# metal on metal noise



## CalHvyMetl (Dec 4, 2006)

I started getting a metal on metal noise earlier this week in my '95 VG30E. It's really bad at cold start up, then grows and lessens as I'm driving. I had the water pump replaced 4 months ago along with the timing belt. At the time I understood the guy to say that the timing belt drove the water pump.

To me it sounds like the impellers of the water pump rubbing, so I took it to the mechanic who replaced it. He agreed it sounded like it was coming from that area and said he wanted to loosen the belt and turn the water pump by hand. He loosened the belt that runs the fan and alternator, then started it and the noise was still there. He spun the fan and said the water pump was turning free. He thinks it's the idler pulley for the timing belt.

Does this sound right? Is it an external belt that drives the water pump, not the timing belt?

I'm just wondering if he's trying to get out of warranty work. I've had a lot of work done at this shop in the past and never had a problem before. The Nissan dealer is 30 miles away and not a good option.
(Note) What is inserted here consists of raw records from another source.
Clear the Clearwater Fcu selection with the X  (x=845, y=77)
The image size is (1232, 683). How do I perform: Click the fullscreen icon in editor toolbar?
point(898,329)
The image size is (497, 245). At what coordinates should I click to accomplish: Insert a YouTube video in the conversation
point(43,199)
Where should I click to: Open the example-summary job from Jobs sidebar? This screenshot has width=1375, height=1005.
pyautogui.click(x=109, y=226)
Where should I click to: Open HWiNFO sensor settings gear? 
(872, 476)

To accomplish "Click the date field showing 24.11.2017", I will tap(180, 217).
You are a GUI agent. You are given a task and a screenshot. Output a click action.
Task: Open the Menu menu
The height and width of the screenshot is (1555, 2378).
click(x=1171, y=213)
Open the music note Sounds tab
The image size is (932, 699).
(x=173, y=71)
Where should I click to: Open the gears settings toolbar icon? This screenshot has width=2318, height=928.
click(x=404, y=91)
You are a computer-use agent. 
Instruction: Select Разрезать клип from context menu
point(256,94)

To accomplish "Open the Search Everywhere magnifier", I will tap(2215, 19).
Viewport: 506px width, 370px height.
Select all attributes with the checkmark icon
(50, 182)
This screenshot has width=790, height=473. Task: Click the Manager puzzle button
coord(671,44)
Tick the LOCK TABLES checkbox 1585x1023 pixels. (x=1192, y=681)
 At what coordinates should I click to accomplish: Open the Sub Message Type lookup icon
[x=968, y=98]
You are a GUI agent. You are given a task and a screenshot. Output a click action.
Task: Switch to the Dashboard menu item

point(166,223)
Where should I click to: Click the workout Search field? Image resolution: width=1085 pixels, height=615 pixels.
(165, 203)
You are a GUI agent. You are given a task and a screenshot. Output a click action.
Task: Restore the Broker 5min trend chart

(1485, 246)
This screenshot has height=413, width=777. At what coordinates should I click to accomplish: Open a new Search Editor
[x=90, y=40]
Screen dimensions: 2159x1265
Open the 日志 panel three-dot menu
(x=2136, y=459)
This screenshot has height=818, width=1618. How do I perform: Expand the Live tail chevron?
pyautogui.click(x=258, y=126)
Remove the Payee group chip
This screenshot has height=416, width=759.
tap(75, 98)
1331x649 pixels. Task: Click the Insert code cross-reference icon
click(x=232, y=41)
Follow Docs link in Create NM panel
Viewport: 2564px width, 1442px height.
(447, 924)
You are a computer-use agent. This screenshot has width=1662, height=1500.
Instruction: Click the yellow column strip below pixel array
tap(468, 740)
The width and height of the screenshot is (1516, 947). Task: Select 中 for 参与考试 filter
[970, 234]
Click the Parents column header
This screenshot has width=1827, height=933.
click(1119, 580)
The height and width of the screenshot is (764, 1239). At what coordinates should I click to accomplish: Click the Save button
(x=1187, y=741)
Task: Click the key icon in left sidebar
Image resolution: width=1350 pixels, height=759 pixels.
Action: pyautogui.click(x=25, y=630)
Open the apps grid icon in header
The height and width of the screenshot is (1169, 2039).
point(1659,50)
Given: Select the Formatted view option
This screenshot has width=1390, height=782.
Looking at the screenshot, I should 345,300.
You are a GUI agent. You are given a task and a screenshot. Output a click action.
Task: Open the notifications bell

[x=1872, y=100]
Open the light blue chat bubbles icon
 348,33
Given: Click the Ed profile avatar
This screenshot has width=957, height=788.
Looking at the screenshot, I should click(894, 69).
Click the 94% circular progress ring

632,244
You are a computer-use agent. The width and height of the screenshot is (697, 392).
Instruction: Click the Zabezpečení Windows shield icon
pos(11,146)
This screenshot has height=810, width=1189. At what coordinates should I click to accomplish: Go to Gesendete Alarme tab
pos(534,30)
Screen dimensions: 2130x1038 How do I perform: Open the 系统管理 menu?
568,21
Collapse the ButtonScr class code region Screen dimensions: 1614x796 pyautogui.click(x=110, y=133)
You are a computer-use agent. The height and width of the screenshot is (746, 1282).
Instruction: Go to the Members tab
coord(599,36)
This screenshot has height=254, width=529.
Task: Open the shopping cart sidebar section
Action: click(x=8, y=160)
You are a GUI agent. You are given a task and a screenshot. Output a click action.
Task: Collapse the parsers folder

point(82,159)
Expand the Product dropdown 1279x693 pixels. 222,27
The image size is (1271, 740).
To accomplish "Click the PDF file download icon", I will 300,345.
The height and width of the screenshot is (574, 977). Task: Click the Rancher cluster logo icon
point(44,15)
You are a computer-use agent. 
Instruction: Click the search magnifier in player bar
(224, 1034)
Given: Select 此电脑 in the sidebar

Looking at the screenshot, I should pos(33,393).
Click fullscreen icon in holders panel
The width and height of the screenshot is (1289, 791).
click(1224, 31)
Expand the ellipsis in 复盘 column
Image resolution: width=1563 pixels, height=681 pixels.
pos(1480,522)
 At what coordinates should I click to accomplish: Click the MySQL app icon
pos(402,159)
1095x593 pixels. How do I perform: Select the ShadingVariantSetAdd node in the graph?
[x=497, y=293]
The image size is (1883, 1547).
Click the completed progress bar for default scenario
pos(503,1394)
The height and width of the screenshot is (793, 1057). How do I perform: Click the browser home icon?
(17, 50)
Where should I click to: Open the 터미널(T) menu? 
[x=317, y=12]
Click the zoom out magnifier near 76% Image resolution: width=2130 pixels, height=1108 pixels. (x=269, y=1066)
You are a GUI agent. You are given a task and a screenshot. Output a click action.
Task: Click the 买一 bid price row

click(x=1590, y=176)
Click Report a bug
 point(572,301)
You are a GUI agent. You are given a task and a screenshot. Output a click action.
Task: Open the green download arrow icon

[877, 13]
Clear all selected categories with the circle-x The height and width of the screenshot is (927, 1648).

Any opinions would be welcome


----------



## jeff1802 (Jul 28, 2006)

Does the sound resemble a knocking sound or rubbing? I have a similar sound and thought it was the water pump but turned out to be a loose valve knocking. Your right the timing belt does not turn the water pump the fan belt does.


----------



## thezman (Nov 3, 2007)

it should be fairly simple to loosen your accessory belts and check all your pulleys, idler and tensioner if its equiped with one. they should turn easily by hand with a smooth motion no clicking or grating sounds. another thing you can do is take the belts off the crank pulley and crank the car if you are still getting same noise with the belts off its not a pulley is inside the motor. don't let it run but a very short time as you have no water flow at this point just long enough to determine if you still get the noise or not. it could possibly be a spun bearing crank or cam which is a major repair. prolly just a pulley somewhere though and no to the best of my knowledge there has never been a timing belt driven waterpump. good luck


----------



## CalHvyMetl (Dec 4, 2006)

Yeah, it ended up being the tensioner pulley for the timing belt. I wish we'd noticed that when the timing belt and water pump were being replaced. I need to quit doing electrical work and study to be a mechanic, hourly wage is much better.


----------



## thezman (Nov 3, 2007)

lol most mechanics only get a small cut of the hourly charges.


----------



## 88pathoffroad (Jun 6, 2004)

He should have replaced the t-belt idler at the same time as the belt...it's standard practice.


----------